Carbon dioxide concentrations are growing rapidly and accelerating. The observed concentration rise is through multiple lines of evidence directly attributable to the use of gas, oil and coal. Of any emitted carbon dioxide, about 40% remains semi-permanent in the atmosphere. According to a 2007 report by the Intergovernmental Panel on Climate Change, "About 50% of a CO2 increase will be removed from the atmosphere within 30 years, and a further 30% will be removed within a few centuries. The remaining 20% may stay in the atmosphere for many thousands of years."
Three longer term processes are recognized to redistribute and eventually dissipate currently emitted carbon dioxide. The first will be ocean invasion (300 years), which can only reduce concentration by a factor of ~4, because of the establishment of a new equilibrium. The second will be a new equilibrium with carbon carbonate, which can reduce the concentration by a factor of ~3 over a 5,000 year timescale. The third stage is eventual reaction with igneous rock with a time-constant of 400,000 years. These processes are so slow, that practically zero-emissions are at some point unavoidable in order to not exceed any practical carbon dioxide concentration limit.

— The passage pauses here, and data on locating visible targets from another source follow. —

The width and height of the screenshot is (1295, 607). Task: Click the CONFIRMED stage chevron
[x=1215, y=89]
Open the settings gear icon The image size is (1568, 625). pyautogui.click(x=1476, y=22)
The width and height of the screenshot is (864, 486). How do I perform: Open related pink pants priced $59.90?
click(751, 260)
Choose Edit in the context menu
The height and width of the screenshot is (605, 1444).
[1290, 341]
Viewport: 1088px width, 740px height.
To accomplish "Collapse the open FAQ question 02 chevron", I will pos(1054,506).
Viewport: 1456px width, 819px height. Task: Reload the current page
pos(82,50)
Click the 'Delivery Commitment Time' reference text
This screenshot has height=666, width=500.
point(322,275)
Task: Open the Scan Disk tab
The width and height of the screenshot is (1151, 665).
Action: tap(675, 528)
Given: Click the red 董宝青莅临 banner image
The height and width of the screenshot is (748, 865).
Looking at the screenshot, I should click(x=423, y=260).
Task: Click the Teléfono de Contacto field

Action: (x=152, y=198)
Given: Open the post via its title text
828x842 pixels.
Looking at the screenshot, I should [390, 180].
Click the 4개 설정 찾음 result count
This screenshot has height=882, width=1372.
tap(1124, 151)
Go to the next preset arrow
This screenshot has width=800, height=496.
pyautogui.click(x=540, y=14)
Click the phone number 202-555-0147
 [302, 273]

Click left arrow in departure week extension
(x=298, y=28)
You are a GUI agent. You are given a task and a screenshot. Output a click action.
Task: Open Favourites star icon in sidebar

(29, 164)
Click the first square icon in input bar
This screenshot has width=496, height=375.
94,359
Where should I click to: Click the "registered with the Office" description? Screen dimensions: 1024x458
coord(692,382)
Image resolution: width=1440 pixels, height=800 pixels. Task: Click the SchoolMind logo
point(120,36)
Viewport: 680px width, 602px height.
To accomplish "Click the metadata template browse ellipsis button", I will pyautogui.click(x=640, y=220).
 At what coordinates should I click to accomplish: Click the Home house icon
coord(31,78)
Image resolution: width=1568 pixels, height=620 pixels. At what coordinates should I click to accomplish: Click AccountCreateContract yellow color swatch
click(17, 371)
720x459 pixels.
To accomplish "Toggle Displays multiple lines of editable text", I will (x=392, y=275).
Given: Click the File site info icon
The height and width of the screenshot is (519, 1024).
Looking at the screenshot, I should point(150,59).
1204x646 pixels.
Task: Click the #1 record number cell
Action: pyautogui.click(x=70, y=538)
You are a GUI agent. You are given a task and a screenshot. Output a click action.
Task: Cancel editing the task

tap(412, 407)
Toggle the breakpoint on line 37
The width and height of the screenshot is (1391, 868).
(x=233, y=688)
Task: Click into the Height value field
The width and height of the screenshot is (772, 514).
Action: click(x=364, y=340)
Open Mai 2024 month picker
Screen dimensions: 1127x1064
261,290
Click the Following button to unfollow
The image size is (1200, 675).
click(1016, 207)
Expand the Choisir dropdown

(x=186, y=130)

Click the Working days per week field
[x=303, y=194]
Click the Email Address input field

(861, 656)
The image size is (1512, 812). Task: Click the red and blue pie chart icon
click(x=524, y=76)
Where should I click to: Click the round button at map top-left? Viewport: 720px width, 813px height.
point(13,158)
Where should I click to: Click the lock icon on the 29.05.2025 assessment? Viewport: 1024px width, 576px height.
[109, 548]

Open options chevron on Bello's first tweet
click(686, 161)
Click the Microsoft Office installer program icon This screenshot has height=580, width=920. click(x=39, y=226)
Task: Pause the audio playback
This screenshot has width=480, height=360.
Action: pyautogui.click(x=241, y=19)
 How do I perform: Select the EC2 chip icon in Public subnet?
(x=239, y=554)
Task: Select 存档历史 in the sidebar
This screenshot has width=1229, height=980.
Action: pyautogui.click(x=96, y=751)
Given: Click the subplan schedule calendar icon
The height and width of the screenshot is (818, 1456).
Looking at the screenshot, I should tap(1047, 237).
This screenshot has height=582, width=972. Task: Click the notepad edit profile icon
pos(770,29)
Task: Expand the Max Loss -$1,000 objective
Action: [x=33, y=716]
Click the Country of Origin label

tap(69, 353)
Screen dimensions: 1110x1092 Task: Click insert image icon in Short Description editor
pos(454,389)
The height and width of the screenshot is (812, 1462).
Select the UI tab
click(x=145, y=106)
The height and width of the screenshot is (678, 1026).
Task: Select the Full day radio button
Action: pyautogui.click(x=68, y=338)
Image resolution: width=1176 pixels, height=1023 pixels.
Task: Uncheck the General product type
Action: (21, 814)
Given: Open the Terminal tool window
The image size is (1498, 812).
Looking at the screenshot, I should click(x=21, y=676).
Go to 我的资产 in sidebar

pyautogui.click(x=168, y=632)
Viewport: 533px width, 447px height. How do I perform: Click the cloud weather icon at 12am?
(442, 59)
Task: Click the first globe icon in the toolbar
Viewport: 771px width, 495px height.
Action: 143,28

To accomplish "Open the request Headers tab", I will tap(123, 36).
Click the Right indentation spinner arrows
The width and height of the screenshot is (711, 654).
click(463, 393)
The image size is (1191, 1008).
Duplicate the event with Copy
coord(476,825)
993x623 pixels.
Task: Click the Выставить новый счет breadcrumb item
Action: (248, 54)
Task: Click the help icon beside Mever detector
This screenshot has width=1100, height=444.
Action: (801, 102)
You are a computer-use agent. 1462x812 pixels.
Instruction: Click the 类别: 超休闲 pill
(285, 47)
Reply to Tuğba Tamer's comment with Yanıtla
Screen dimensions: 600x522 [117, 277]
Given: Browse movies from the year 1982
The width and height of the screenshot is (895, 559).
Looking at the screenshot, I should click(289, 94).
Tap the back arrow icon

To avoid a global warming of 2.1°C, it is estimated that a concentration of less than 450 ppm needs to be maintained if other gasses were to return to pre-industrial levels. Currently a global warming of 0.7°C is measured, with another 0.6°C increase expected even without any further increased concentrations because the oceans are still being warmed along with the atmosphere. At the current accelerated growth rate, exponentially extrapolating the Keeling curve, this concentration will be reached in 22 years. Even with constant concentration growth, with the current 2.2 ppm/yr, this concentration will be reached in (450-390 ppm)/(2.2 ppm/yr)=27 years. These timescales are so short with respect to the timescale of the evolution such there is little doubt these concentrations will be reached soon barring any drastic behavior changes. Indeed, the lifetime of for instance power plants can be 40 to 60 years. To avoid these concentrations, an immediate reduction of the concentration growth of 3.5% per year rather than a growth of the concentration growth of 1.7% per year needs to be achieved for the foreseeable future. Reducing the concentration growth can be done by restricting emissions or with carbon sequestration. The concentration growth is dominantly affected by the net human emissions.
The current increase to 386 ppm from 280 ppm causes a radiative forcing of 1.66 W/m^2, and 1.34 W/m^2 from increases in other gases, totaling 3.00 W/m^2. The current concentration of greenhouse gases already have a heating power equaling that of a concentration of (386−280)×3.00/1.66 + 280 = 472 ppm C02-eq (carbon dioxide equivalent). Therefore, the current concentrations are high enough for over a 2 degrees Celsius temperature rise.
To be able to reduce carbon dioxide concentration with Carbon sequestration back to pre-industrial levels, (390−280 ppm)/390ppm/(50%/100) = 70% of all the existing air needs to be scrubbed off any carbon dioxide, where 50% is the percentage of carbon dioxide residing in the atmosphere (and not in the oceans), removing about (390−280 ppm)/(50%/100) = 0.03% of the air, an immense task.